Still, more than 6.3 million Americans did, according to preliminary estimates from Nielsen, including Williston Mayor Howard Klug.

"It's good entertainment, that's all I'll say," said Klug. "Obviously, the show's creators haven't been to Williston."

TENSION

What the show's creators have done, though, is mixed oil patch tensions with Hollywood panache.

Crawford's character makes a curt reference to flaring - the wasteful burning of natural gas - within the show's first 30 seconds, serendipitous timing as the state last week gave oil companies an extension to curb the practice.

Crawford's character and his wife, played by Rebecca Rittenhouse, find a studio apartment for a whopping $2,000 per month, an occurrence still quite common here.

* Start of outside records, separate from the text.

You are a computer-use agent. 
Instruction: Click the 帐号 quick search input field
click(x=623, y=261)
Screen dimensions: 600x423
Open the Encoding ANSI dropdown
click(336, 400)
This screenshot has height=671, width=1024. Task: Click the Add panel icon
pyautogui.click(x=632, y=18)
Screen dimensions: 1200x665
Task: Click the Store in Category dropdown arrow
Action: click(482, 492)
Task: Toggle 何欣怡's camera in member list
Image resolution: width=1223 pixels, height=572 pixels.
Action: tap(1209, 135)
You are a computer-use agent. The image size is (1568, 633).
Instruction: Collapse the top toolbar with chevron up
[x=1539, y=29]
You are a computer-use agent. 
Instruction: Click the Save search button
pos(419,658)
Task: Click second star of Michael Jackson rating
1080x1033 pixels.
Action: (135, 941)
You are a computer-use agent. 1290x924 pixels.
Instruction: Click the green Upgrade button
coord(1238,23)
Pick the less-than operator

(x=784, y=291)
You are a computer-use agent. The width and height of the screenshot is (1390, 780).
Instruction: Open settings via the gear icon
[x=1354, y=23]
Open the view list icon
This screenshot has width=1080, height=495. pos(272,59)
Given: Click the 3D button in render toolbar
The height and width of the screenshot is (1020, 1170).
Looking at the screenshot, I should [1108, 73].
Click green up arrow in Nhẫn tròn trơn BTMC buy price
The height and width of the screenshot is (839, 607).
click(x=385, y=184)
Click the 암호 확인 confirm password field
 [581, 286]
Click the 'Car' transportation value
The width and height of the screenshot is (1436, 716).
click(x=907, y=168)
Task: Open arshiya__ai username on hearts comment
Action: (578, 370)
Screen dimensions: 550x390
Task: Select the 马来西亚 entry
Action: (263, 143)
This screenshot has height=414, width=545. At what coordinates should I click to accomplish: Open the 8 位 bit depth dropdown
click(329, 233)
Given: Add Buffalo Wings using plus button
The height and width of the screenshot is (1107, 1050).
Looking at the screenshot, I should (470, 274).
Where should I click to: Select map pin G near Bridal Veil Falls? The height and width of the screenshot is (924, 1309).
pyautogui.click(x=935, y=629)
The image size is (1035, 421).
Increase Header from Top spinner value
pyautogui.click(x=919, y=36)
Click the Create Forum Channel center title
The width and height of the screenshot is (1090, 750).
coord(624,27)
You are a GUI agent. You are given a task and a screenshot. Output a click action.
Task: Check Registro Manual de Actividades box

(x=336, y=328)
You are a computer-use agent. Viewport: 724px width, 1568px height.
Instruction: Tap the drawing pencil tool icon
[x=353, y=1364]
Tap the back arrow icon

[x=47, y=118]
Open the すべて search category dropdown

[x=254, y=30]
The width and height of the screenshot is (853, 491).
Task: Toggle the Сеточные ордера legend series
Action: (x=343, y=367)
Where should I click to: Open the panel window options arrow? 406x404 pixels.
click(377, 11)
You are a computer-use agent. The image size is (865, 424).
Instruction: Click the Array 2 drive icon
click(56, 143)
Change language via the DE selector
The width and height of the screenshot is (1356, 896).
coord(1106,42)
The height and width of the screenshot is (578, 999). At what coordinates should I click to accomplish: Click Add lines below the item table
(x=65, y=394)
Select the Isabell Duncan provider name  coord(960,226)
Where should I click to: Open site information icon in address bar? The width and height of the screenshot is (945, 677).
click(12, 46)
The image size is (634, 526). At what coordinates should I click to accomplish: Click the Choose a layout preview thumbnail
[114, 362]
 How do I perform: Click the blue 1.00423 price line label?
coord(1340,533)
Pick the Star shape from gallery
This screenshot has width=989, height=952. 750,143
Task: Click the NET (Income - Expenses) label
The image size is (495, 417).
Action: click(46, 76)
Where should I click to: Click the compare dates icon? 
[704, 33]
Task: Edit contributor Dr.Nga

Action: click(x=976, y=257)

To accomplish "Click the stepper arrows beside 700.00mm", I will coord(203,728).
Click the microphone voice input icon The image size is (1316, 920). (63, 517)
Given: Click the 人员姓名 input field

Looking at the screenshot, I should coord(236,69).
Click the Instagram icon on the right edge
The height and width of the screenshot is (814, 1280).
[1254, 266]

Rittenhouse's character gets a job as a pharmacist despite dropping out of pharmacy school after only two years, joking that's all the experience she needs to work in the oil patch. But pharmacists must complete their education and be licensed to practice in North Dakota.

In the premiere's final scene, Johnson's character wrestles with an assailant in thick, black crude oil leaking from a nearby storage tank. In reality, North Dakota oil is a light amber color akin to thickened apple juice.

"I like the show so far, but I'm just anticipating that my family back in California is going to ask, 'Is this really what North Dakota is like?" said Tyana Grayson, a Williston real estate manager.